Information ::
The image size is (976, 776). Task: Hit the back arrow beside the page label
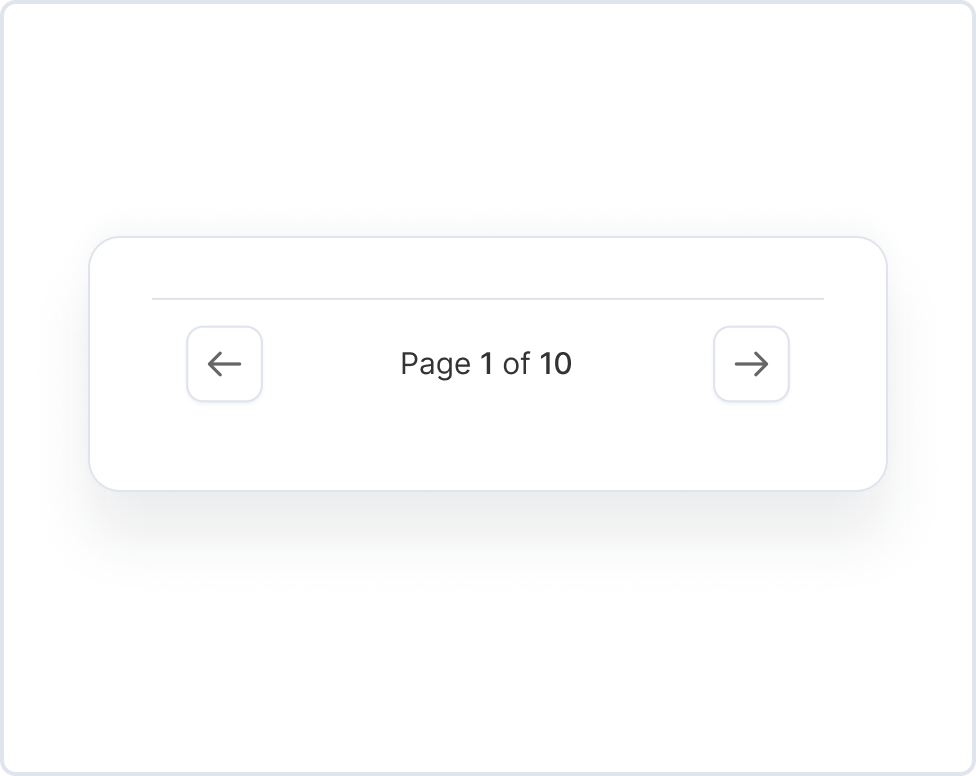click(x=224, y=364)
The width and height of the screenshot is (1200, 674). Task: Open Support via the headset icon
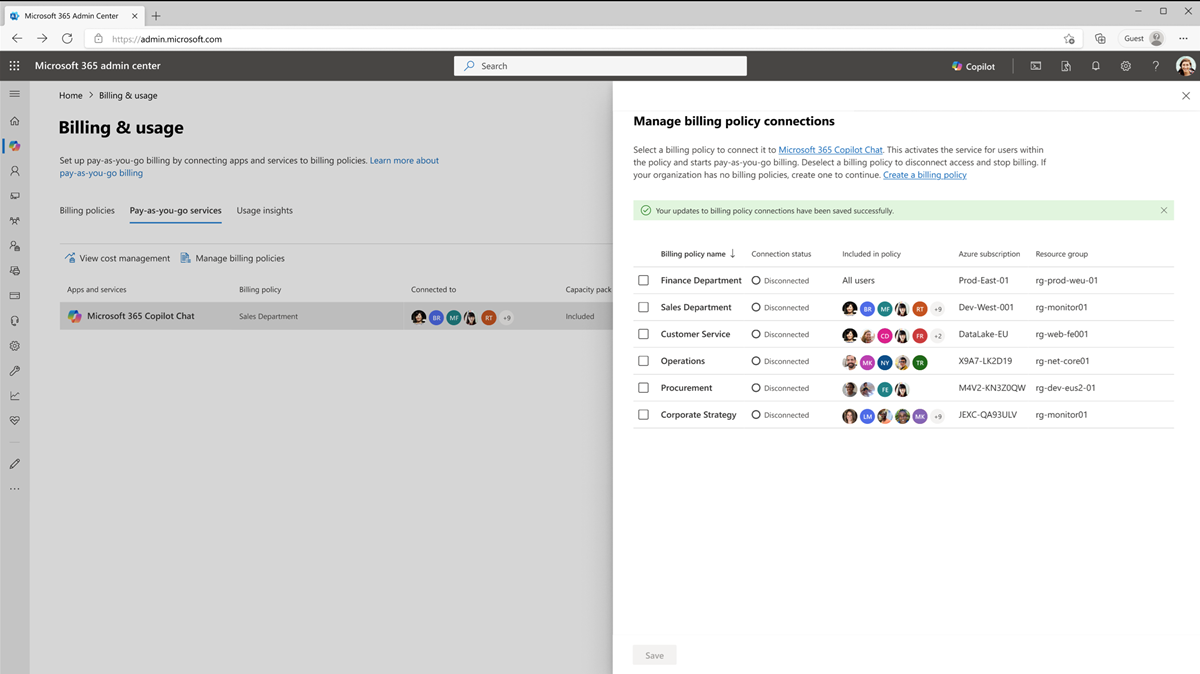14,320
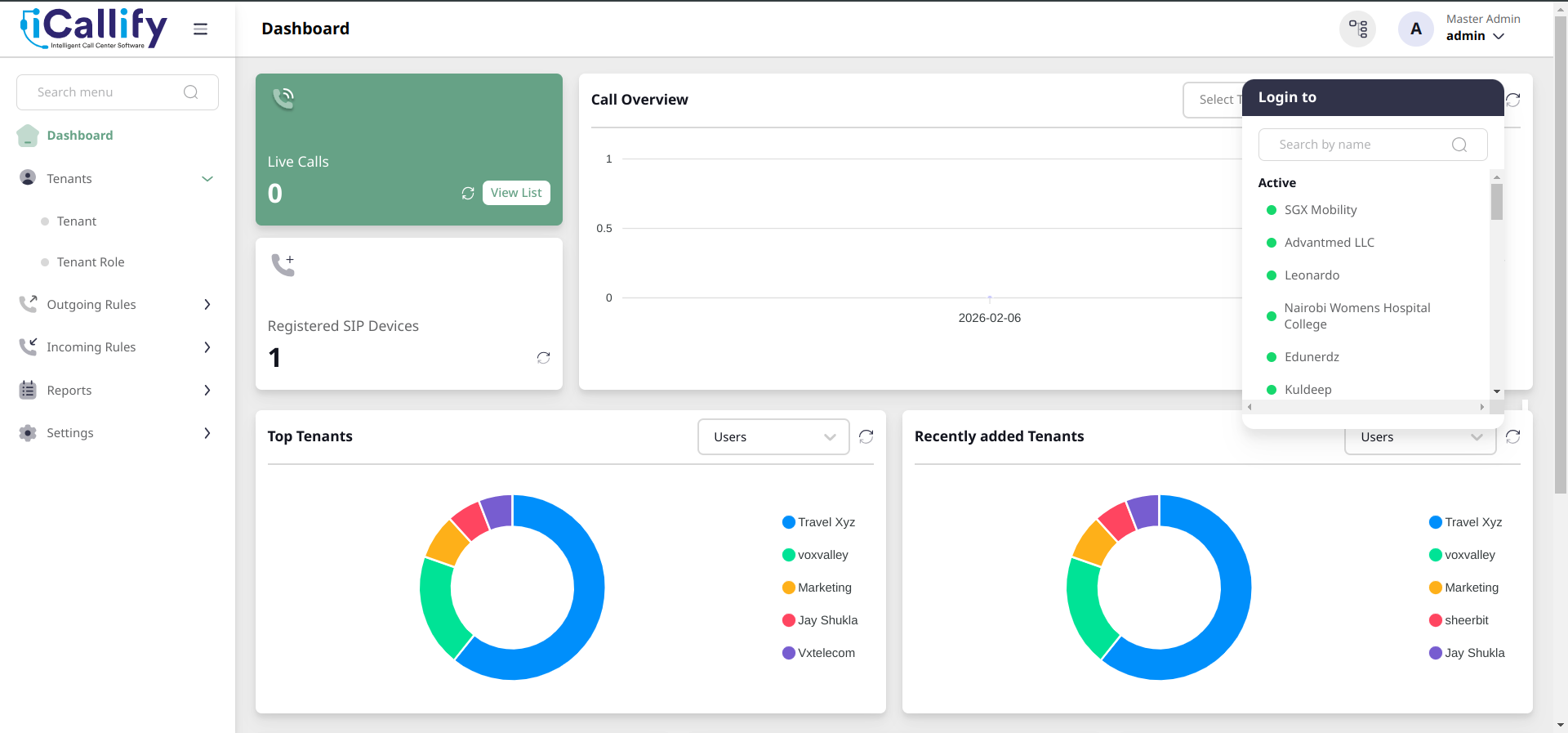1568x733 pixels.
Task: Refresh Registered SIP Devices count
Action: pyautogui.click(x=543, y=358)
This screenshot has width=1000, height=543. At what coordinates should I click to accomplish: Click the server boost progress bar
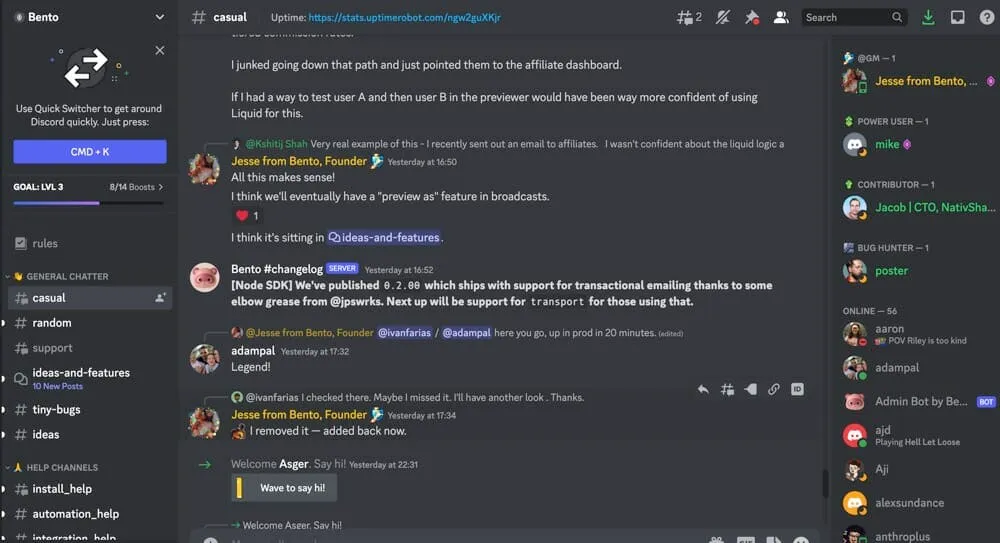pyautogui.click(x=89, y=203)
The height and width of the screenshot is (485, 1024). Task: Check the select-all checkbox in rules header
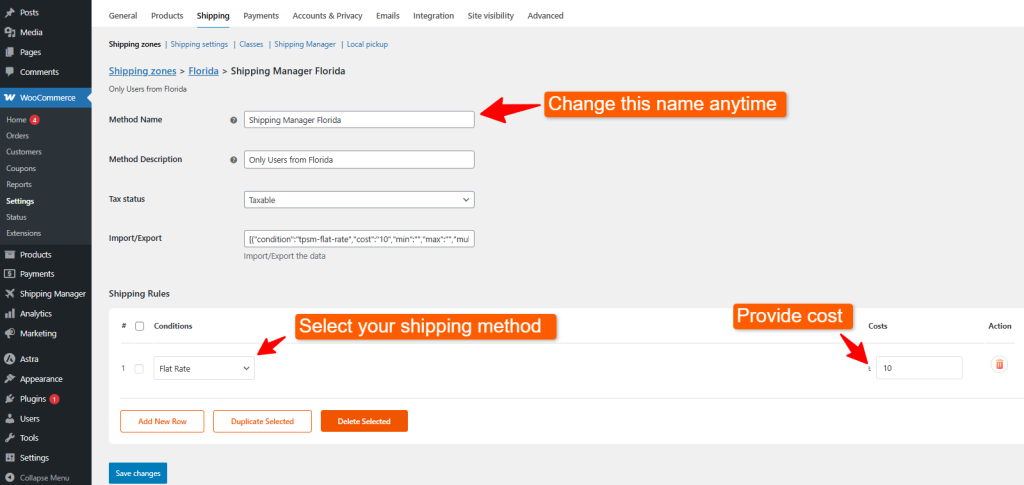pos(139,326)
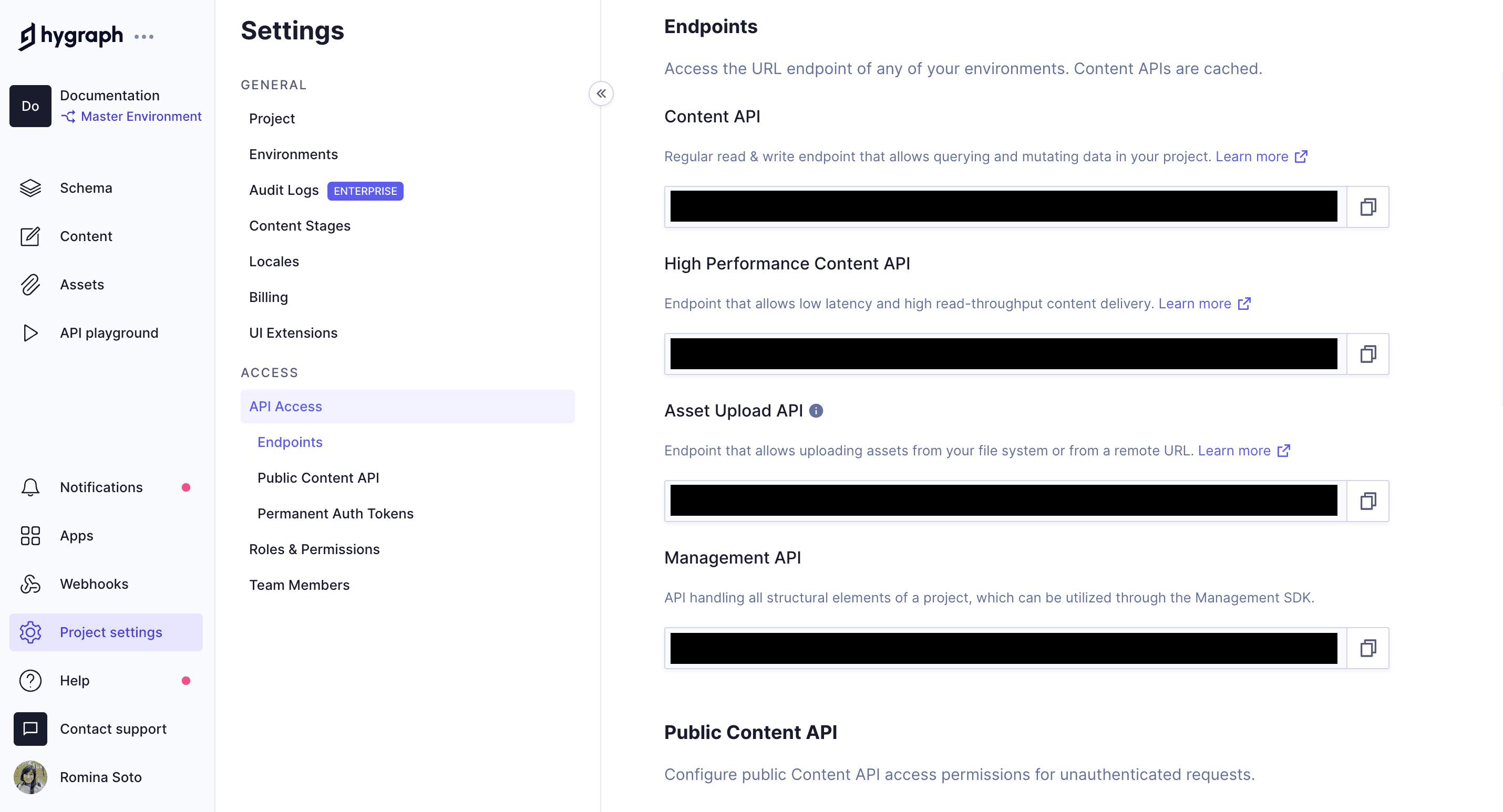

Task details ::
In the listing above, transcribe exactly the lines from the line containing "The height and" through the last one, both included, but not the pictures.

Reply ::
The height and width of the screenshot is (485, 1024). Task: Check the select-all checkbox in rules header
pos(139,326)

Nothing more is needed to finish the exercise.